At length, however, a reasonable compromise was reached: the emperor renounced lay investiture, while he was given the right
to exact an oath of allegiance without clerical trappings from such prelates as performed public secular office-for neither he nor
other medieval rulers could yet afford to dispense with the assistance of the clergy in the management even of secular
governmental affairs.
In this and similar contests between the Holy See and temporal rulers, however, the principle was clearly established that the
Church was independent of the State in the fulfillment of her God-given religious mission.

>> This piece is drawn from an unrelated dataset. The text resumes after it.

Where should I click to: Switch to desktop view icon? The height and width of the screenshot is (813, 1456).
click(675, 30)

Little people took heart at an
emperor doing penance; they felt that now there was some chance for justice for all. For the secret of papal victory in these
contests lay ultimately in popular support. Such powers as the popes exercised during the Middle Ages over temporal
rulers-such as rebuking, suspending or even deposing them-were derived from popular delegation of them as judges of an
international supreme court. Unlike the purely spiritual authority bestowed by Christ, such temporal prerogatives were
revocable at popular will, and were tacitly withdrawn during the Renaissance-Reformation Era.